(Pointing data for text and elements)
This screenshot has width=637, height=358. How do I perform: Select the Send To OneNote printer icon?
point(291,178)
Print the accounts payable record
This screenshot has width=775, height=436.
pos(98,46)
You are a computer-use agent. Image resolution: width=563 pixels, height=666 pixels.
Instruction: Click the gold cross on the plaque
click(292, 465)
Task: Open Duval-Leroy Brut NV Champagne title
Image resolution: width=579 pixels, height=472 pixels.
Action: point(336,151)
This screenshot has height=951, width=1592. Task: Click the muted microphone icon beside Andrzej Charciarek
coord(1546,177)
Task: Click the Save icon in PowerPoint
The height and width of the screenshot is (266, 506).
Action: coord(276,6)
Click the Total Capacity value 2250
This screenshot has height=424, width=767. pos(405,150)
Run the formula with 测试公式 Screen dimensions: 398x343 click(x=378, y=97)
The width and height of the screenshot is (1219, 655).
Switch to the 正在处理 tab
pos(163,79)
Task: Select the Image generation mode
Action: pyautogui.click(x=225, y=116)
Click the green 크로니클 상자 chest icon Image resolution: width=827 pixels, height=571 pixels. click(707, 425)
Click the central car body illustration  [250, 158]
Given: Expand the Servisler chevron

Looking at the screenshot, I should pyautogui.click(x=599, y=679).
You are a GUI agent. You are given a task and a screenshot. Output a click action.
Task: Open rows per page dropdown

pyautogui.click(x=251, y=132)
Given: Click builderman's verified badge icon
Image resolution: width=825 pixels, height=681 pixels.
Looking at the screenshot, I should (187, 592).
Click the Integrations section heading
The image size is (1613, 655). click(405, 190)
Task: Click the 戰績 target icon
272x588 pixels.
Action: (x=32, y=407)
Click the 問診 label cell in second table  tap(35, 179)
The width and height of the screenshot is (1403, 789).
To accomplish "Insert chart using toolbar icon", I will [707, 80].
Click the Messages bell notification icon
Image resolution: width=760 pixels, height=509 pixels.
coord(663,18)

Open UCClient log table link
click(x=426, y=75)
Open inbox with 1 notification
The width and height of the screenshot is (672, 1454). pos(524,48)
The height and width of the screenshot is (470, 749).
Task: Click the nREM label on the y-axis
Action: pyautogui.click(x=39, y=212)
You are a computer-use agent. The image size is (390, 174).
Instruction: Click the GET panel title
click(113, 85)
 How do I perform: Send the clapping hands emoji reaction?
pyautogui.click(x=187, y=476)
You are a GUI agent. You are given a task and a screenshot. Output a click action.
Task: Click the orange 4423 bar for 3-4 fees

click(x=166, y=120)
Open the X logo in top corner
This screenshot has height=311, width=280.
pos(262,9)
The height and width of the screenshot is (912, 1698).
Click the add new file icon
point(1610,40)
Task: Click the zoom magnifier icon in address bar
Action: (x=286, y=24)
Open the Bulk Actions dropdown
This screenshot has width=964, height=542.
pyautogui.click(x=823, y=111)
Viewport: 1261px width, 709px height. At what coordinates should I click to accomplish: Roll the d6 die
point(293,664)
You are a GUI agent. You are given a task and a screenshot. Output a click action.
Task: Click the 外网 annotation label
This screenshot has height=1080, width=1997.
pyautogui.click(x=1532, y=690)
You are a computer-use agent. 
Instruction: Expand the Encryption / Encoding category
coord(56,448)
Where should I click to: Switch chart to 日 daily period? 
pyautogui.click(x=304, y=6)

**Task**
Gather and copy in full each line of the data above that contains the word "Send".

**Written answer**
This screenshot has width=637, height=358. How do I perform: Select the Send To OneNote printer icon?
 How do I perform: Send the clapping hands emoji reaction?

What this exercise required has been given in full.